"It's too late to turn back now. You're in too deep. You've accomplished to much. You can't stop now. You're in this for the long haul."
That's what our professor told us today.
We Jubilee Fellows have done too much to give up now. We've been given too much to refuse the gifts and opportunities. We've experienced too much. We have gone too far to turn back; the only way is forward.
This is both intimidating and encouraging.
This is a little scary--I'm in this, I can't leave, I can't stop leading and working in and with the church. My gifts are known and now I am expected--and encouraged--to use them. It's not scary in that I won't like it or that it's not my "calling" or that it's not something I should do. It's intimidating because I ask myself: Who am I to lead? Who am I that people look up to me and respect me and ask my opinions and listen to me and ask me to listen? Who am I? I'm not that great. I'm just an ordinary college student. Right? Maybe. But Coop said it well: "It is extraordinary how extraordinary God makes ordinary people." hmm.
And these words are encouraging. They affirm something in me, something I have done, something I do. They say that I am important and my work is important--and it is worth it to continue. I need to continue because I have things to say, to contribute, to give. And they must be said, they must be contributed, they must be given. And, perhaps, only I can do so. And that feels a bit haughty and it could go to my head, but it won't. I'm kept in check.

RECORD SET:
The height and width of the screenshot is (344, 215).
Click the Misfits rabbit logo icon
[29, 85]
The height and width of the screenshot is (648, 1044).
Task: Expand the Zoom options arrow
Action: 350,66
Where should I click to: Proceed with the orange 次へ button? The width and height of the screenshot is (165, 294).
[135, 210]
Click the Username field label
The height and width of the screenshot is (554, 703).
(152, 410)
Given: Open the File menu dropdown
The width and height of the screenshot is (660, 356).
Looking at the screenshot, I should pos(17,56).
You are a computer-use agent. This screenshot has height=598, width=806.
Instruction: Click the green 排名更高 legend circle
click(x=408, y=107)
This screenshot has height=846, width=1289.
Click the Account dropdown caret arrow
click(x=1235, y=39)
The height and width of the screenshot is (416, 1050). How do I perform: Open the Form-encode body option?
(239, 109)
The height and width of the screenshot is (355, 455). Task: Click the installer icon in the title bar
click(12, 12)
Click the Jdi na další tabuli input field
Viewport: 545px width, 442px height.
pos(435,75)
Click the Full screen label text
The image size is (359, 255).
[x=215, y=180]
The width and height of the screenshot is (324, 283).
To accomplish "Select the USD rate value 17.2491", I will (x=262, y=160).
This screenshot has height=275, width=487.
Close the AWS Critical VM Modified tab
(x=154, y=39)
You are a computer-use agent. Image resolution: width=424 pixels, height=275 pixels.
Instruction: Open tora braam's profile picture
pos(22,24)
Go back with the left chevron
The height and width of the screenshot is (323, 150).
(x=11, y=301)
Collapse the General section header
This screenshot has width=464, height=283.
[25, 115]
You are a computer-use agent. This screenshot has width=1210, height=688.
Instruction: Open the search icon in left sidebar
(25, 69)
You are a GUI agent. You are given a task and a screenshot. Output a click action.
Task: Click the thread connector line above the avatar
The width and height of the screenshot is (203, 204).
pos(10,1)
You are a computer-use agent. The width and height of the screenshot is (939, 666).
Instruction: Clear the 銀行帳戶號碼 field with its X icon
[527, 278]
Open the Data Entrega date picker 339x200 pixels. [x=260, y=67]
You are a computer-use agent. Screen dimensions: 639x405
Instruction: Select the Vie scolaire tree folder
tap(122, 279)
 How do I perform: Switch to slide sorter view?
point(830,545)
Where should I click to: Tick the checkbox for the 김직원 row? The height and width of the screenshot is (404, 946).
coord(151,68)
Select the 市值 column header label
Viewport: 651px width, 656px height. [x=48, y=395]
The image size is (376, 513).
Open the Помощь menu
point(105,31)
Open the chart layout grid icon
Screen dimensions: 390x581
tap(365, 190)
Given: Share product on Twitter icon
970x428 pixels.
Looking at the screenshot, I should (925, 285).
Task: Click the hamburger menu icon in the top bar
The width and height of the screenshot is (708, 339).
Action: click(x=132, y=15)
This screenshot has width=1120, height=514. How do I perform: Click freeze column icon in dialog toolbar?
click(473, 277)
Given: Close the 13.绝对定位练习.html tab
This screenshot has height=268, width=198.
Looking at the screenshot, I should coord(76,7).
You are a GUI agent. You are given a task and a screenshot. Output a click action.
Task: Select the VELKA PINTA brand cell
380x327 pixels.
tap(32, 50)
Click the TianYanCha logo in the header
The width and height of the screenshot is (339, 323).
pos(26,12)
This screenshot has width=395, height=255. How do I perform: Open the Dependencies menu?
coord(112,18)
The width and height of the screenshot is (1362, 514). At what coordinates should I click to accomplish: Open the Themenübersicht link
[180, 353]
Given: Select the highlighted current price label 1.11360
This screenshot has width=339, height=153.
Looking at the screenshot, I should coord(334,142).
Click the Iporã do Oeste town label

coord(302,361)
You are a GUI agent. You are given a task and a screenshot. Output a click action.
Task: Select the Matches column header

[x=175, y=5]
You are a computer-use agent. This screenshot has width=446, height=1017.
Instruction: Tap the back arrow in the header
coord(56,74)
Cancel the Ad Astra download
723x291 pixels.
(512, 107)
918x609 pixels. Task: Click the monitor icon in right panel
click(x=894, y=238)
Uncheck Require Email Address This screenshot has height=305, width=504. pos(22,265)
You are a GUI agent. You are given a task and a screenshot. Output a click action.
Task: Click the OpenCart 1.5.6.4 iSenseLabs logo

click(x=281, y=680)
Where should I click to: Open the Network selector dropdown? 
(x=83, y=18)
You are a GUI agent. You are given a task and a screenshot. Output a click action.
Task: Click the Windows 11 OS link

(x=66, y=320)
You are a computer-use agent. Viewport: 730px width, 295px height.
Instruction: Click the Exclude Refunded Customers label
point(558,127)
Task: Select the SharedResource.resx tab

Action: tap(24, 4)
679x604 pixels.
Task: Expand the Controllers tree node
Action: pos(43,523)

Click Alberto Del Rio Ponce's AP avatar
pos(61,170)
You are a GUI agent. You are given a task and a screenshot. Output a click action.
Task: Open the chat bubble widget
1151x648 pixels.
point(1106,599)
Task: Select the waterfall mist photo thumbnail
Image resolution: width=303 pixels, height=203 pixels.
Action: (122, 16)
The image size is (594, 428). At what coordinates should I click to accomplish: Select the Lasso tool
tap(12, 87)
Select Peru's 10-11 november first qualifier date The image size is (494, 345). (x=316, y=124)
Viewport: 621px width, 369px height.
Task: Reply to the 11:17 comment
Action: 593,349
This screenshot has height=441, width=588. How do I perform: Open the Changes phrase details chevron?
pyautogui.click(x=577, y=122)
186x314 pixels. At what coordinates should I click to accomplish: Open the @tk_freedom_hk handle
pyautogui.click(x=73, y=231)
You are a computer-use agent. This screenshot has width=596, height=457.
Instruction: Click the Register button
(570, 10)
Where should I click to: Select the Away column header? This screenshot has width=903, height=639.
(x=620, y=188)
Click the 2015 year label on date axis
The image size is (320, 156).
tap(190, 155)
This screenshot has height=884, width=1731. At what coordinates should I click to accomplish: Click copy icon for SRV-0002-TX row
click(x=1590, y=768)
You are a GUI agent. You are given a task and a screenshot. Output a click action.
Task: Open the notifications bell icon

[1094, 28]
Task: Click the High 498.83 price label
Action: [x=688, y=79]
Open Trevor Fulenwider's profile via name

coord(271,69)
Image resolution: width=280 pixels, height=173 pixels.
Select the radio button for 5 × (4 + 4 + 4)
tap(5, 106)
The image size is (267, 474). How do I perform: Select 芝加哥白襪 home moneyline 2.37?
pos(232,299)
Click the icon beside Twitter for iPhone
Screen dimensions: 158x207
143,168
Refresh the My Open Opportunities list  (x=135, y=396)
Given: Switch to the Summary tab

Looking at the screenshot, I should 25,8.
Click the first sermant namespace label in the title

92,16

TRY IT:
Reproduce the post about the Jubilee Fellows in full, word for word. Work only from the post about the Jubilee Fellows and disregard the data.

YOUR RESPONSE:
"It's too late to turn back now. You're in too deep. You've accomplished to much. You can't stop now. You're in this for the long haul."
That's what our professor told us today.
We Jubilee Fellows have done too much to give up now. We've been given too much to refuse the gifts and opportunities. We've experienced too much. We have gone too far to turn back; the only way is forward.
This is both intimidating and encouraging.
This is a little scary--I'm in this, I can't leave, I can't stop leading and working in and with the church. My gifts are known and now I am expected--and encouraged--to use them. It's not scary in that I won't like it or that it's not my "calling" or that it's not something I should do. It's intimidating because I ask myself: Who am I to lead? Who am I that people look up to me and respect me and ask my opinions and listen to me and ask me to listen? Who am I? I'm not that great. I'm just an ordinary college student. Right? Maybe. But Coop said it well: "It is extraordinary how extraordinary God makes ordinary people." hmm.
And these words are encouraging. They affirm something in me, something I have done, something I do. They say that I am important and my work is important--and it is worth it to continue. I need to continue because I have things to say, to contribute, to give. And they must be said, they must be contributed, they must be given. And, perhaps, only I can do so. And that feels a bit haughty and it could go to my head, but it won't. I'm kept in check.